Contributed by guest blogger: Amelia McKitterick ’11
Next time you are sick from a viral infection, you should ask yourself if you’re just hosting a visit from distant relatives. Although “relative” might not seem like the most appropriate term for a virus, there has been evidence of a history viral influences and insertions into animal genomes, including that of humans!
A crucial step in the replication of RNA retroviruses is the integration of the viral genome into the host genome. Fragments of a viral genome in the genome of a non-viral cell are called endogenous viral elements (EVEs), and they can either be phased-out of the host genome or be passed on to become fixed within a population. A recent study examined genomes of a variety of mammals, birds, and insects for EVEs with matching amino acid sequences to extant, non RNA retroviruses. The genomes of 44 animals were converted into amino acid sequences and checked via tBLASTn (a BLAST that matches amino acid sequences with nucleotide sequences) for alignment with a library of currently known mammalian viruses with genomes larger than 100 kb in length. Matches were found to viruses with all types of RNA genomes (ss/ds, +/-, segmented, un-segmented) in all three of the major phyla tested, matches to DNA genomes (ss/ds, rt) were only found in mammals and birds, and even unclassifiable viral proteins were found in mammals that could represent extinct or undiscovered lineages.

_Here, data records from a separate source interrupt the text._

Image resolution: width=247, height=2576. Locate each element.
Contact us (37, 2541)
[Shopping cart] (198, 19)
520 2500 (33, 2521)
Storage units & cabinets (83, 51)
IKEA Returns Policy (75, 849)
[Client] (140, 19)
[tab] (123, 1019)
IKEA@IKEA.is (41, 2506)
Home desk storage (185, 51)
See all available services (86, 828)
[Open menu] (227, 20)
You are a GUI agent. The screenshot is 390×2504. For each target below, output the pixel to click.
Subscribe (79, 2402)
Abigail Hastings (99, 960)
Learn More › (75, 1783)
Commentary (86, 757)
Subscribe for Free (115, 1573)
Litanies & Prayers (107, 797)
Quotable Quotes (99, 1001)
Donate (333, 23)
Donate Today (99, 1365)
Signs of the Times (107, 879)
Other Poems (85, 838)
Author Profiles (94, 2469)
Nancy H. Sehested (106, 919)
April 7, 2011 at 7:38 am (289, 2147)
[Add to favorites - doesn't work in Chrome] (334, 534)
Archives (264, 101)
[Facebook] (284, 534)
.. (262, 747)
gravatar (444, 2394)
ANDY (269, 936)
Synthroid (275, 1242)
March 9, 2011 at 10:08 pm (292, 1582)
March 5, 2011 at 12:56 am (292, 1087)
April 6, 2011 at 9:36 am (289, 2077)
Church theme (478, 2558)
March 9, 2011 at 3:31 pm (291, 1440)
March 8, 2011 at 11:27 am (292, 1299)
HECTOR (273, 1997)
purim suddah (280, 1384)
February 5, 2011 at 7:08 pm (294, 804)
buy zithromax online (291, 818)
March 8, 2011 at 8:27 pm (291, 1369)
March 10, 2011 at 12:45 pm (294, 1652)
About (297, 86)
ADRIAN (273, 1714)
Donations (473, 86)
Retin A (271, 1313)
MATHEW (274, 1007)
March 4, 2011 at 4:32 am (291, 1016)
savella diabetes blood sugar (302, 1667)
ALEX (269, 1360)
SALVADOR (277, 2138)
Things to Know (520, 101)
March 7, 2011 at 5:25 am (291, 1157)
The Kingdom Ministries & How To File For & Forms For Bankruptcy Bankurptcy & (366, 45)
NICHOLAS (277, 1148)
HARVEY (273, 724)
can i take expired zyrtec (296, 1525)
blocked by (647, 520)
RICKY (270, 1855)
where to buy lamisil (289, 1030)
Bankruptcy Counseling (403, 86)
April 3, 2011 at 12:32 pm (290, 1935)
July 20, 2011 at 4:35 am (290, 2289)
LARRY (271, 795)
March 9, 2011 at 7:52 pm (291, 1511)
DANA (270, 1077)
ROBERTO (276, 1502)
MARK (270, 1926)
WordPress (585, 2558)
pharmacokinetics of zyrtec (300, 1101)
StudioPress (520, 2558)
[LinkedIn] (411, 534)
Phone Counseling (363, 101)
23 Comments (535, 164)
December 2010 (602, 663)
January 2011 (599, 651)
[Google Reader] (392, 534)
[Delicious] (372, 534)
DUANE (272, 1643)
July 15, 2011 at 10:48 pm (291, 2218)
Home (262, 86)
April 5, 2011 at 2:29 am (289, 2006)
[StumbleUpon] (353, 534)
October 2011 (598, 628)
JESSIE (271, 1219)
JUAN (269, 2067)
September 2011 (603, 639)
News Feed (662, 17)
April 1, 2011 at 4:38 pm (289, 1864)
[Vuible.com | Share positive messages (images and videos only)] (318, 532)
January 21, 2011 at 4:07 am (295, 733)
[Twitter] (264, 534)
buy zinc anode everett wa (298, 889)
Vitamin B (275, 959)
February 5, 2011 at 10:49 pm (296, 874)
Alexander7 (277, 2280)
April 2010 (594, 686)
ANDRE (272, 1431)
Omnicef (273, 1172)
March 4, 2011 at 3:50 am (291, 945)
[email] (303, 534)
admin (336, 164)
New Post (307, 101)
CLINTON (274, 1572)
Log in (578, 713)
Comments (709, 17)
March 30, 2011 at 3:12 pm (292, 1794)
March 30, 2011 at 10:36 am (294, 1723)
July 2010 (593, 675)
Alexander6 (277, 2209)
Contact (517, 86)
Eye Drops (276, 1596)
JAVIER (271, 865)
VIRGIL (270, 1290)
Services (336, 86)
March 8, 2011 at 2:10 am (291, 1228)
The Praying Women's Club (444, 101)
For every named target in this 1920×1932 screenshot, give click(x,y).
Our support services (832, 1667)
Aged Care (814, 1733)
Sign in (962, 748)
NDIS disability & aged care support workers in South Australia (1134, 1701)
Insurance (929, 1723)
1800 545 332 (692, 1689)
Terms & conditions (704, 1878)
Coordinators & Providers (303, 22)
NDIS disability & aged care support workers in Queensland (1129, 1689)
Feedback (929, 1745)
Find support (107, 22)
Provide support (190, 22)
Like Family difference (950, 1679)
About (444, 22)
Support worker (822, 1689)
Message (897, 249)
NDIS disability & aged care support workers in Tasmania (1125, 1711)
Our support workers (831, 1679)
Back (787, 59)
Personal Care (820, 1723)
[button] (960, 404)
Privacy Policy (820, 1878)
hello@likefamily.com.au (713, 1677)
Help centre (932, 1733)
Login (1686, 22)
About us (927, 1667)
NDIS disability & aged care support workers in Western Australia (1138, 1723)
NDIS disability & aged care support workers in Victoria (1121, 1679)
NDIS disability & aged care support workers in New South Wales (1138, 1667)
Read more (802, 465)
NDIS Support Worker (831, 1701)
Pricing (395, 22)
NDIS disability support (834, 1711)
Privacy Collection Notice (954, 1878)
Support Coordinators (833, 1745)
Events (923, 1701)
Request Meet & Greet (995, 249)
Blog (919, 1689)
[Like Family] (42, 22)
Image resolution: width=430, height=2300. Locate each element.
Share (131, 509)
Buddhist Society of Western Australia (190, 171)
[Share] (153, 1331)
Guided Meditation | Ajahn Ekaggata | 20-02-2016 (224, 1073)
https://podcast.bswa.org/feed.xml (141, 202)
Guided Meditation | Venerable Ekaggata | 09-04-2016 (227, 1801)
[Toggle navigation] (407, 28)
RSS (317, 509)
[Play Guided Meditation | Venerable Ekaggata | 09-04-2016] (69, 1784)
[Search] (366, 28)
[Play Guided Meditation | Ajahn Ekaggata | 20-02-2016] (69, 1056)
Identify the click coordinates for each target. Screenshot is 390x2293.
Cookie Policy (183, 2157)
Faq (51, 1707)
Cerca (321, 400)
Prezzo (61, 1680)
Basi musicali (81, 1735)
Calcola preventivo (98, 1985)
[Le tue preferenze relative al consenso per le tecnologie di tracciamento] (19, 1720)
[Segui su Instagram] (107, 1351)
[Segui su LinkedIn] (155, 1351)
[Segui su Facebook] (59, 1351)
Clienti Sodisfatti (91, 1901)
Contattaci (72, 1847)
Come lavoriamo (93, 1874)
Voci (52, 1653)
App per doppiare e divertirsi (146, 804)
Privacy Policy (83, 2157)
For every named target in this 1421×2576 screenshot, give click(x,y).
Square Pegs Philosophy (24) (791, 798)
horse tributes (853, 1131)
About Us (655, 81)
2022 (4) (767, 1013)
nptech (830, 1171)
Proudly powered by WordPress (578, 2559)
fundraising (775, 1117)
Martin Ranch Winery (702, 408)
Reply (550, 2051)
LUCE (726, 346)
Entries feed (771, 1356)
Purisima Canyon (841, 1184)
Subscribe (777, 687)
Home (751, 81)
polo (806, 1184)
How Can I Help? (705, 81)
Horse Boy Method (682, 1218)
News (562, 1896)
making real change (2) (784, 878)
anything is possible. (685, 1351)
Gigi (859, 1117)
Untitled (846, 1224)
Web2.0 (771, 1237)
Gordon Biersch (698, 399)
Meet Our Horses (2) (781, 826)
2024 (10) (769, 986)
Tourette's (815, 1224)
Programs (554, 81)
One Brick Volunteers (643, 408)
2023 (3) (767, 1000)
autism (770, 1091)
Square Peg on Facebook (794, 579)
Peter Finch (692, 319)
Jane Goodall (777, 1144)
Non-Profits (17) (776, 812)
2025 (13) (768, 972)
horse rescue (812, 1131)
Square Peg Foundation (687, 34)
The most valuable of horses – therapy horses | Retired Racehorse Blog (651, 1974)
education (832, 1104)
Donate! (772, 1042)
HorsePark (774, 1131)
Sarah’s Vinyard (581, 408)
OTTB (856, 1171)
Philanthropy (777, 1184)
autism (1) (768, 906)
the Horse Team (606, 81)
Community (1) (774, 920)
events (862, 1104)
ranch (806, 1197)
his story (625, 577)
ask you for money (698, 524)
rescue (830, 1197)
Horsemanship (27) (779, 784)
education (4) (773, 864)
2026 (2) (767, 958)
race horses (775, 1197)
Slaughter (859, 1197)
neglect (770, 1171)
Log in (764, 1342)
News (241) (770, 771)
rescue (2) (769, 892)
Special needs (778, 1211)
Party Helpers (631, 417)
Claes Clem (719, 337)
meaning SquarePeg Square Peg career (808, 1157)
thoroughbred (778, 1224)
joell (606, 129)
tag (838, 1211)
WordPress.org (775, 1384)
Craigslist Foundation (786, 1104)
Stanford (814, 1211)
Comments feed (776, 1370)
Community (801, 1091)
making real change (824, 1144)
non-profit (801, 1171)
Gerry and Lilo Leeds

But what is the use of all this new information? First, the data can be used to determine the minimum evolutionary divergence dates of different viral families based on host divergence dates. This study of paleovirology estimated the minimum ages of virus fossils Parvo-, Circo-, Filo- and Bornaviridae within the mammalian samples and found the oldest (Borna-) to be about 93 million years old, where it was originally infecting the distant relatives of the Afrotheria clade (Elephants, hyrax, tenrec, etc. For reference, the common ancestor of the primates evolved about 85 million years ago). A second use of the data is to illustrate the variety of viruses, and to give a better indication of the types of viruses that infect different hosts. The presence of the EVEs in a host genome can provide new insight about the replication process of non-reverse transcription viruses, and show patterns of host vulnerability. Similarly, new viruses, such as the unclassifiable EVE in mammals, could lead to new routes of investigation into the types of viruses and cures to infections.